Text description - screencast for exercise 12

[The narrator reads out the onscreen text.]

NARRATOR: Exercise 12. Part A. Compute the integral from -2 to 2 of (x cubed - x) dx. Part B. What is the total area enclosed between the graph of y = x cubed - x and the x-axis, from x = -2 to x = 2?

[An equation reads Compute the integral from negative 2 to 2 of (x cubed minus x) all times dx.]

NARRATOR: Part A. We wish to compute this integral. So the antiderivative of x cubed is x to the power of 4 divided by 4. Add one to the power and divide by the new power. And the antiderivative of x is x squared divided by 2. We wish to evaluate that integral between -2 and 2. So we're first substituting 2. We're looking at 2 to the power of 4, which is 16, divided by 4, minus 2 squared, which is 4, divided by 2. Substituting -2. -2 to the power of 4 is also 16. And -2 to the power of 2 is also 4. And so we have (4 - 2) - (4 - 2). That is 2 - 2, and hence, 0. So the integral from -2 to 2 of (x cubed - x) dx is 0.

[On an x and y graph, a horizontal S-shaped line runs from -2 to 2, intersecting the x-axis at -1, 0 and 1. The four areas between the line and the x-axis are shaded. The two areas on the left of the y-axis are the same shape and size as the two areas on the right of the y-axis. The line is marked y equals x cubed minus x.]

NARRATOR: Part B asks us to consider the area between the graph of y = x cubed - x and the x-axis, from x = -2 to x = 2. So first, we look at the graph of y = x cubed - x, and we establish the regions that we need to calculate in order to find the total area. We can see from this diagram why indeed our answer to Part A was 0 in that each of the regions here will cancel out with another region and you would get a total of 0 when integrating just straight from -2 to 2. In this case, we wish to find the area, so we need to consider the sined regions.

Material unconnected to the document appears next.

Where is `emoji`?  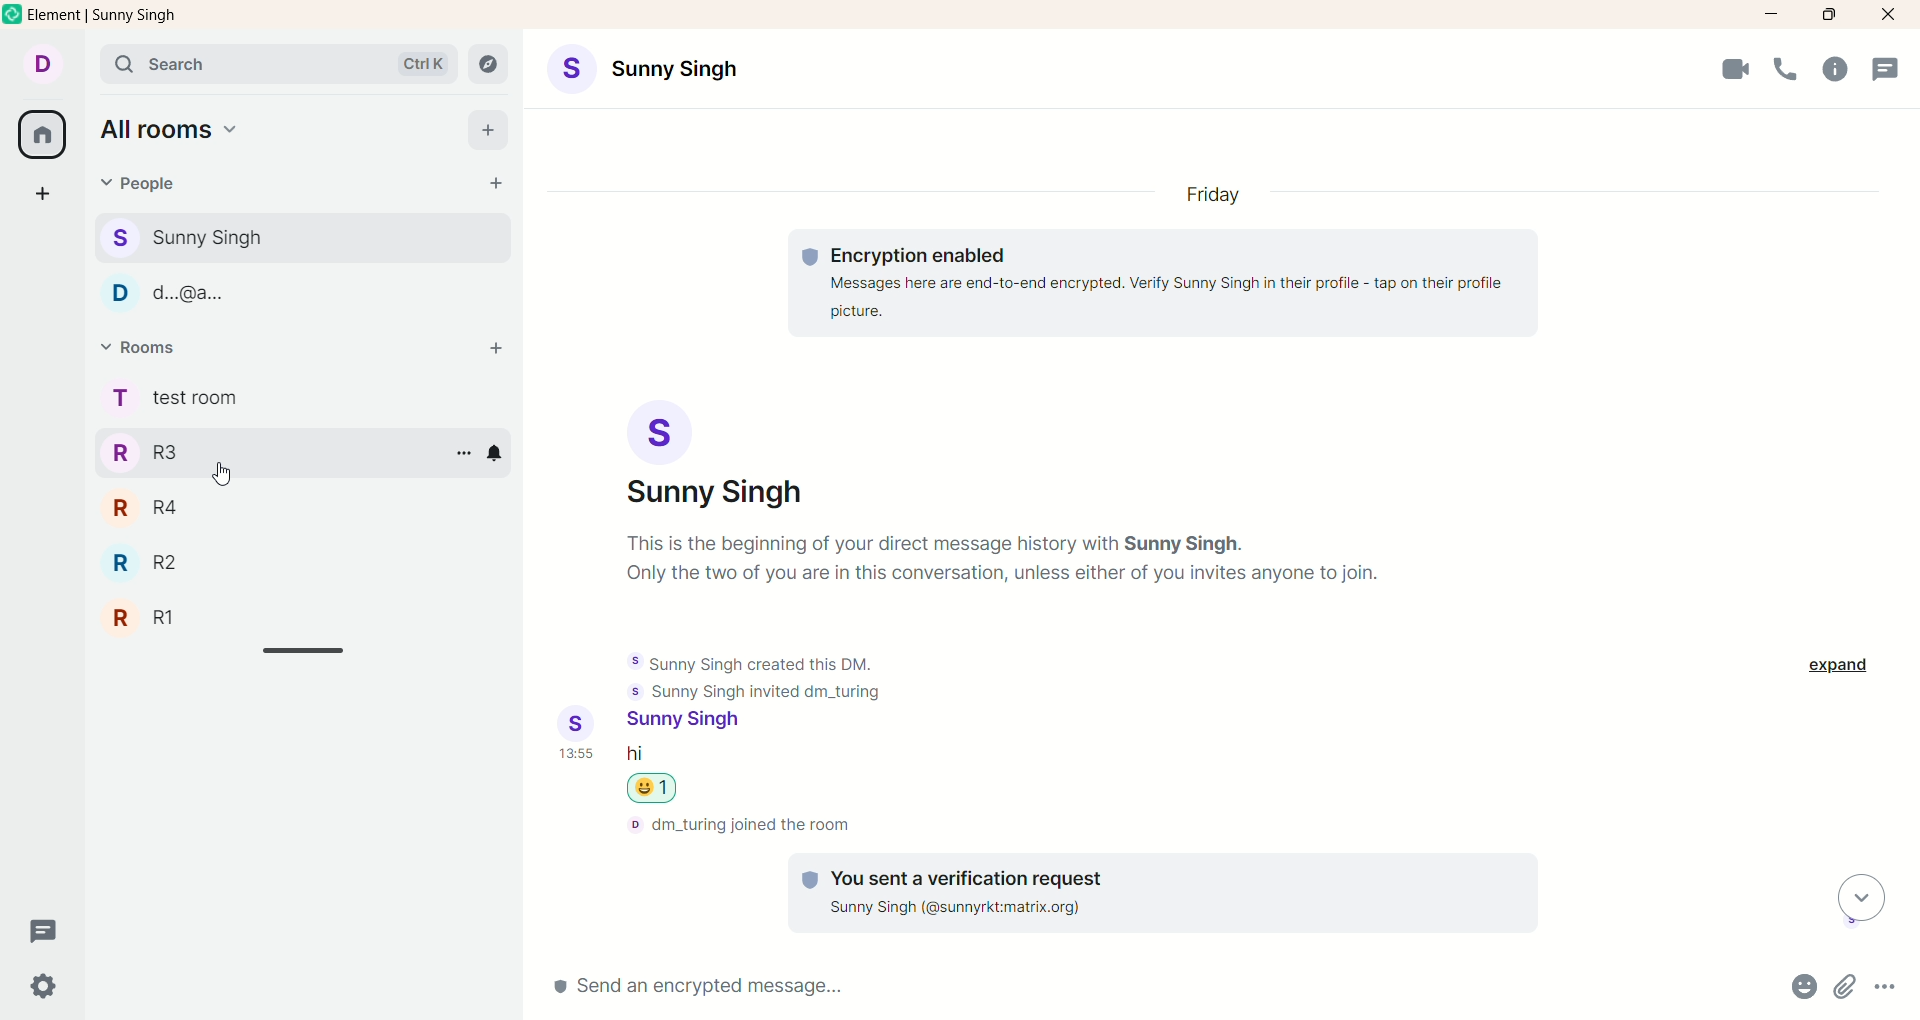
emoji is located at coordinates (667, 789).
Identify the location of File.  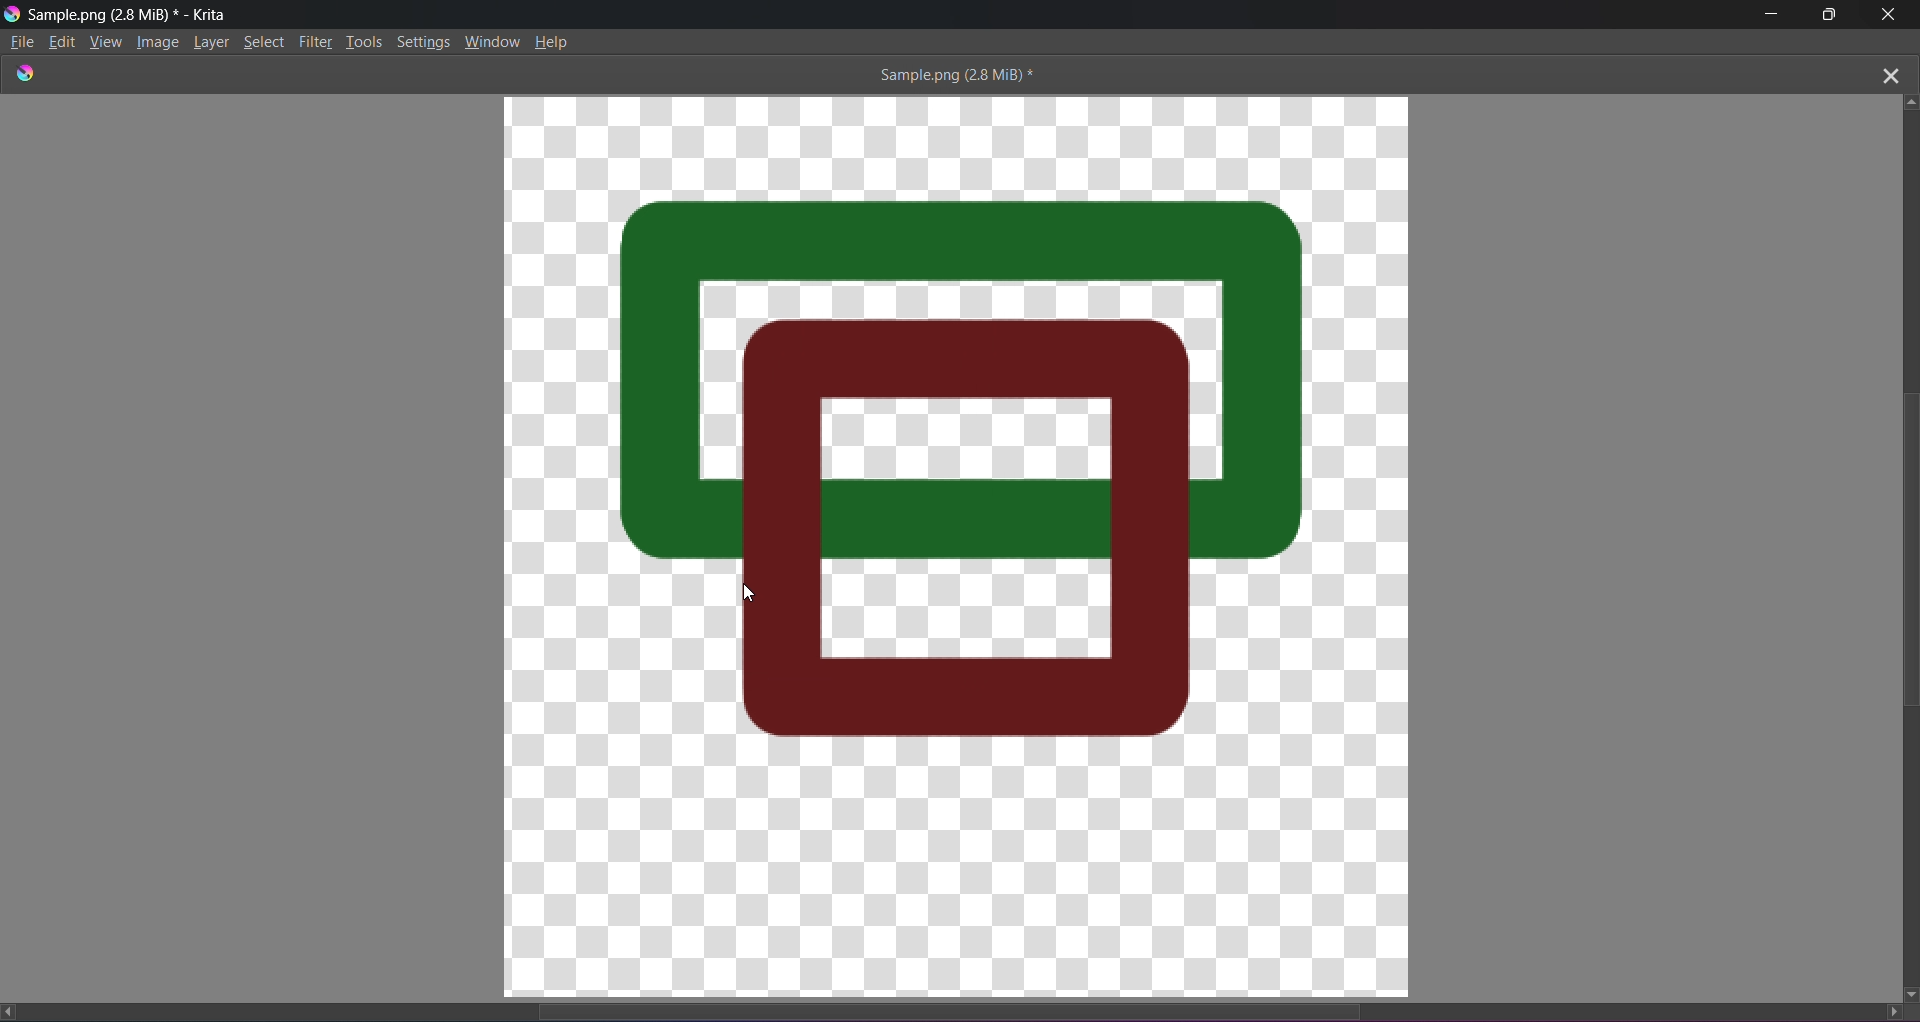
(21, 42).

So we note that we can divide this into four regions. The first region is that between - 2 and -1, and that would be found by evaluating the negative integral from - 2 to -1 of x cubed - x dx. It's a negative integral since the region is below the x-axis and, hence, it's negatively sined. The second region would be that from -1 to 0, and that would be found by evaluating the integral from -1 to 0 of x cubed - x dx. The third region is the region from 0 to 1, and again, it's negatively sined because it's underneath the x-axis so would be evaluated by finding the negative integral from 0 to 1 of x cubed - x dx. And the final region is that from 1 to 2, so we can evaluate that by finding the integral from 1 to 2 of x cubed - x dx.

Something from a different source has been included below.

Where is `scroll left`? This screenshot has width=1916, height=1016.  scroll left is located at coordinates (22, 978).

Alternatively, we can use the symmetry of the total area so that we only need to calculate two integrals. We know that area one is equivalent to area four and also area two is equivalent to area three. So rather than adding up four integrals, we can simply double the area from 0 to 1 and also double the area from 1 to 2. So we now need to calculate this total area. So we know we'll have -2. And we've already established this integral, the integral of x cubed - x is x to the power of 4 on 4 minus x squared on 2. And we're calculating that between 0 and 1. Plus the same integral... between 1 and 2.

[The equation reads -2 times x to the power of four on four minus x squared on two plus 2 times x to the power of four on four minus x squared on two.]

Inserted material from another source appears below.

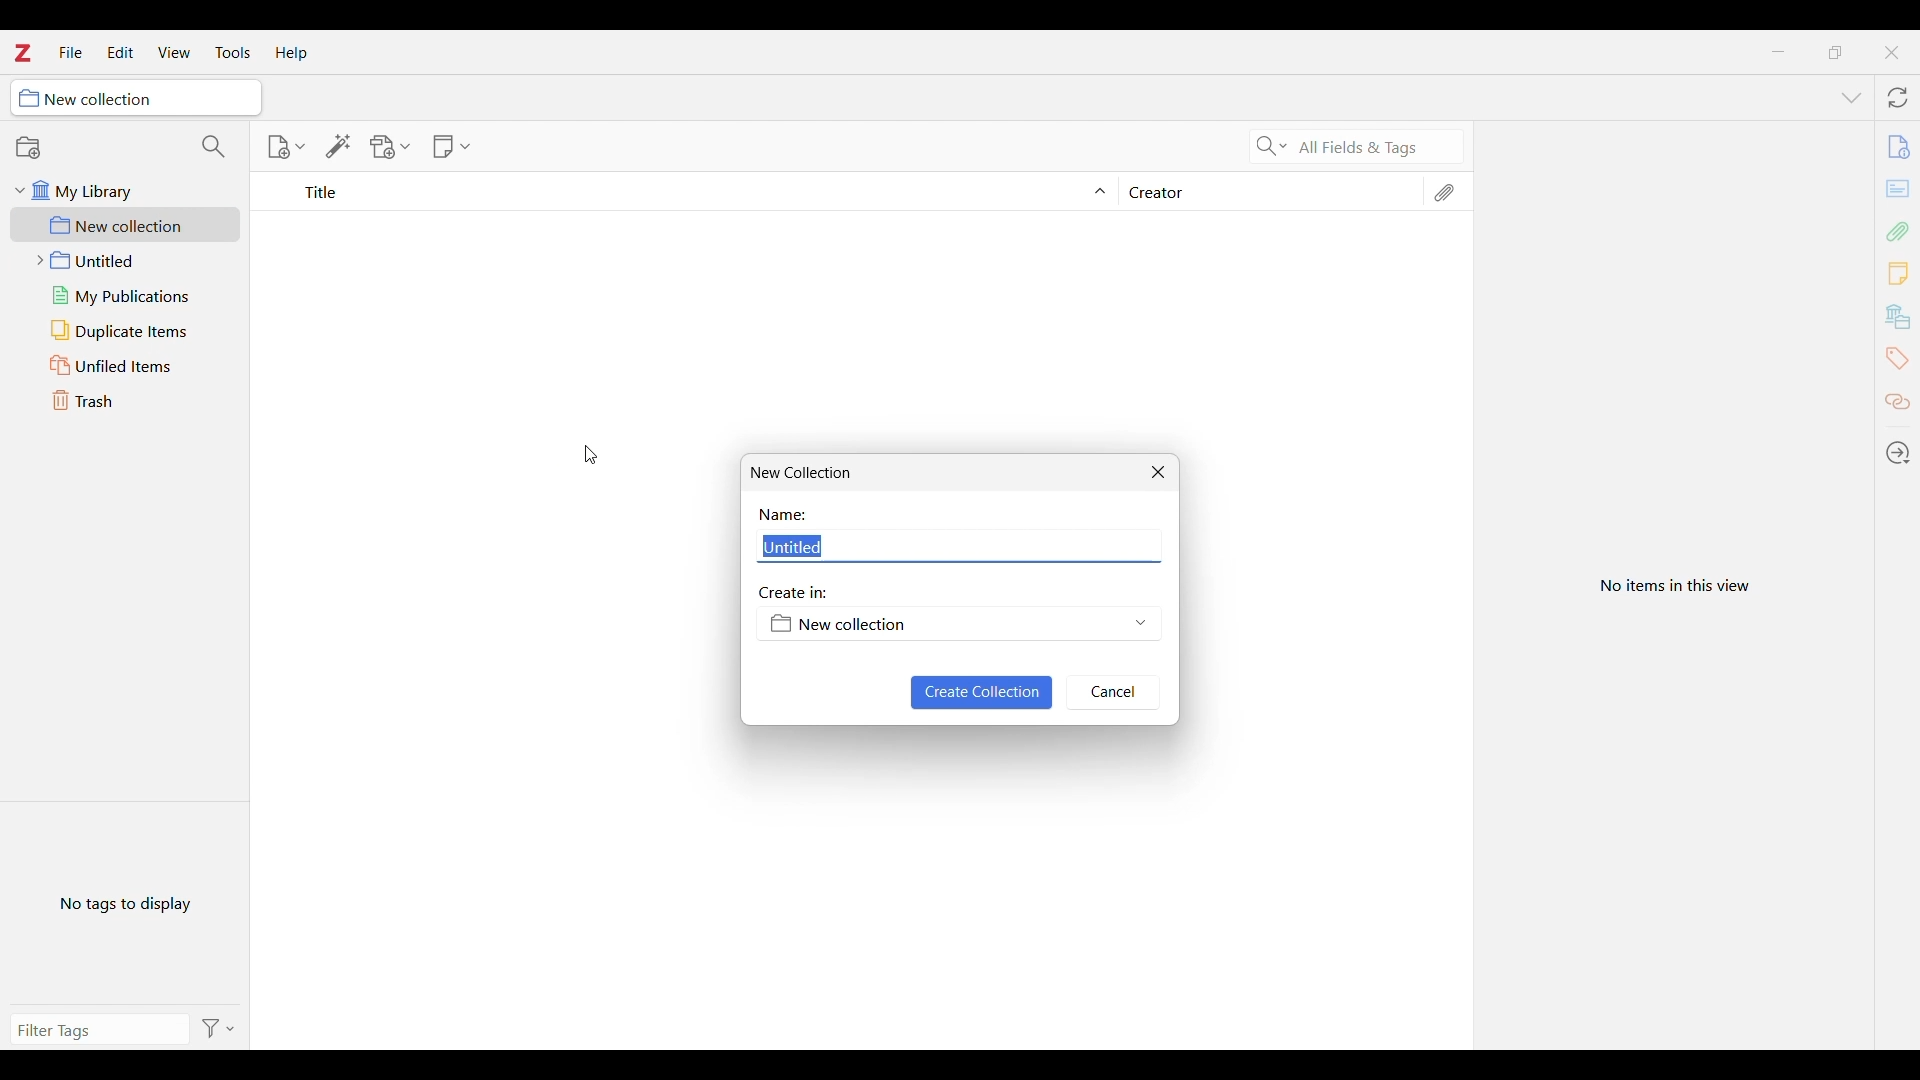 The height and width of the screenshot is (1080, 1920). What do you see at coordinates (29, 148) in the screenshot?
I see `New collection` at bounding box center [29, 148].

NARRATOR: So making our substitutions, we'll have one-quarter - one-half - 0. Here we'll have 16 on 4 - 4 on 2 - one-quarter - one-half. And so we have -2 times (one-quarter - one half), which is negative a quarter. Plus 2 times 16 on 4 - 4 on 2, if we recall from earlier, is equivalent to 2. And then we've got minus (minus one-quarter). So we have -2 times negative a quarter, which is positive two-quarters, which is positive one-half. And we have 2 times 2 minus minus a quarter, so that's 2 + one-quarter. 2 is equivalent to eight-quarters so we have nine-quarters. So we've got one-half + 2 times nine-quarters which is equivalent to nine-halves. So that is ten-halves, which is equal to 5 square units. So the total area enclosed between the graph of y = (x cubed - x) and the x-axis from x = -2 to x = 2 is 5 square units.